Aynı maddenin 8. fıkrasında, “Bu maddenin tazminata ilişkin hükümleri, vuku bulduğu tarih itibarı ile bu maddenin kapsamında olan kamulaştırmasız el koymadan dolayı açtıkları tazminat davası süre bakımından dava hakkının düştüğü gerekçesiyle reddedilmiş olanlar hakkında da uygulanır…” denildikten sonra; 9. fıkrasında ise, “Vuku bulduğu tarih itibarı ile bu maddenin kapsamında olan kamulaştırmasız el koymadan dolayı bu maddenin yürürlüğe girmesinden önce tazmin talebiyle dava açmış olanlar; bu madde hükümlerine göre uzlaşma yoluna gitmeyi isteyip istemediklerini bu maddenin yürürlüğe girmesinden itibaren üç ay içinde idareye ve mahkemeye verecekleri dilekçeler ile bildirebilirler. Uzlaşma talebi üzerine, uzlaşma görüşmelerinin neticesine kadar dava bekletilir; uzlaşılamaması halinde, uzlaşmazlık tutanağının mahkemeye sunulmasından sonra davaya devam edilir” hükmü öngörülmüştür.
Görüldüğü üzere, artık usulü kazanılmış hakkın gerektirdiği yönde değil, sonradan çıkan ve 30.06.2010 tarihinde yürürlüğe giren 5999 sayılı “Kamulaştırma Kanununda Değişiklik Yapılmasına Dair Kanun” çerçevesinde inceleme yapılarak sonuca gidilmesi gerektiği açıktır.
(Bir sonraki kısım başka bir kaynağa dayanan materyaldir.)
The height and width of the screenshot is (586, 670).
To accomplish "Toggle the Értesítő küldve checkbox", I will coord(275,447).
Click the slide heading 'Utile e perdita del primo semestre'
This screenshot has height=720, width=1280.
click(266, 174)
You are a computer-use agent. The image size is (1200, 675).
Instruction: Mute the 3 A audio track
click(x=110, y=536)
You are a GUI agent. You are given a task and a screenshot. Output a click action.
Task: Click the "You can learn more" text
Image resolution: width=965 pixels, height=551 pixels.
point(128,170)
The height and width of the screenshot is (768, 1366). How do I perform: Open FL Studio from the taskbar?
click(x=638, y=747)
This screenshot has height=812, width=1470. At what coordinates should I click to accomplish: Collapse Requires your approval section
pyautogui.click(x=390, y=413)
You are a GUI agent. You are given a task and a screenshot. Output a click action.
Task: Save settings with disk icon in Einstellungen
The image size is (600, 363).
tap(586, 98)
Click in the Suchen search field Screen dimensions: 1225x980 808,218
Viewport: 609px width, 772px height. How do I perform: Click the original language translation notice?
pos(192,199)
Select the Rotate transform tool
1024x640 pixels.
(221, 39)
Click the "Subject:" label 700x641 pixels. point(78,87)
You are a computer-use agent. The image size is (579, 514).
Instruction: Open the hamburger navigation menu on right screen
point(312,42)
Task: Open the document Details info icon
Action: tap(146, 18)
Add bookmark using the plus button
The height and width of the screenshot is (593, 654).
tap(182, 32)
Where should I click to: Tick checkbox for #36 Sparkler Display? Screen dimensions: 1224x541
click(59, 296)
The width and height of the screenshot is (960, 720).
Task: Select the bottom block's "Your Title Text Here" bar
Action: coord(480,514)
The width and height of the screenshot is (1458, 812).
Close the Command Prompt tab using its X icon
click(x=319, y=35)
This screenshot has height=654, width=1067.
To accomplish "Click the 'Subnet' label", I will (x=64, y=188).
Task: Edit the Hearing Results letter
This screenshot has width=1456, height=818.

Yargıtay Hukuk Genel Kurulunun 27.10.2010 tarih ve 2007/5/11 e. ve 2010/541 k.sayılı kararında da belirtildiği üzere 04.11.1983 tarihinden önce taşınmazlarına kamulaştırmasız el konulanların hak ve durumlarını düzenleyen 18.06.2010 tarih ve 5999 sayılı Yasa hükümleri uyarınca işlem yapılması ve sonucuna göre bir karar verilmesi gerekmekte olup, bu nedenle hükmün bozulması gerekmiştir.
Bu itibarla yukarıda açıklanan esaslar gözönünde tutulmaksızın yazılı şekilde hüküm tesisi isabetsiz, temyiz itirazları bu nedenlerle yerinde olduğundan kabulü ile hükmün HUMK.nun 428. maddesi gereğince BOZULMASINA ve peşin alınan temyiz harcının istek halinde temyiz edene iadesine, 13.12.2010 tarihinde oybirliğiyle karar verildi.